Not that we must brand with this name the masses who fell into the snare prepared for them, still less the generations afterward succeeding to the fatal heritage. It is applied, as we may easily see, to the earnest and active propagators of the heresy rather than to those whom they seduced to follow them. The Word of God, while teaching us to be open-eyed as to the character of things around us, teaches us carefully the need of making a difference as to those who may profess the very same principles. Indeed, as to persons, love will ever hope the best that it is possible to hope. It will not be blinded into putting good for evil, or sweet for bitter; and for evil principles it never can have even the smallest toleration: can it tolerate poison in that which is men's food? But it is another thing when the question of what is in the heart is raised. We are never really called to judge what is in the heart, while we are called to judge what is manifest in the life and ways. "I wot that through ignorance ye did it" was said to those who had had part in crucifying Christ; and it was but the echo of the Lord's own plea for them.

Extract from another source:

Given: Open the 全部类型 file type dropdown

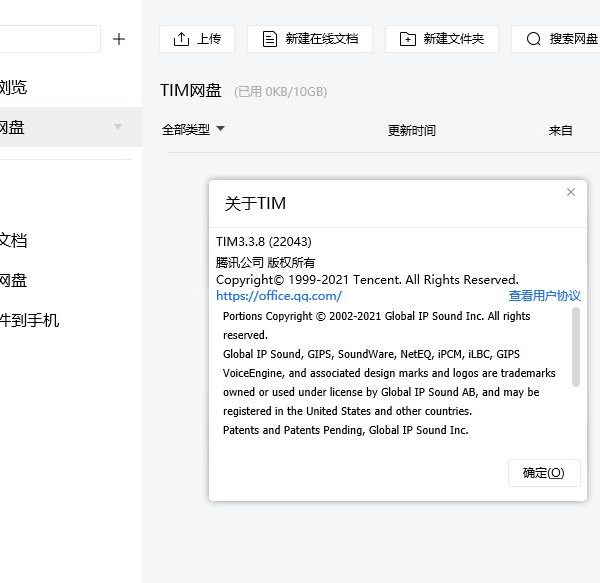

But whatever our judgment may be as to persons, the evil abides, and its effects are in the present day all around us. The Judaizing of the Church means the vail replaced before God, souls at a distance, in uncertainty and darkness; the Church and the world confounded, the children of God deprived of their place and privileges, the world made Christian in form, the Church more and more degraded to its level. The development we shall see at length in the after-addresses.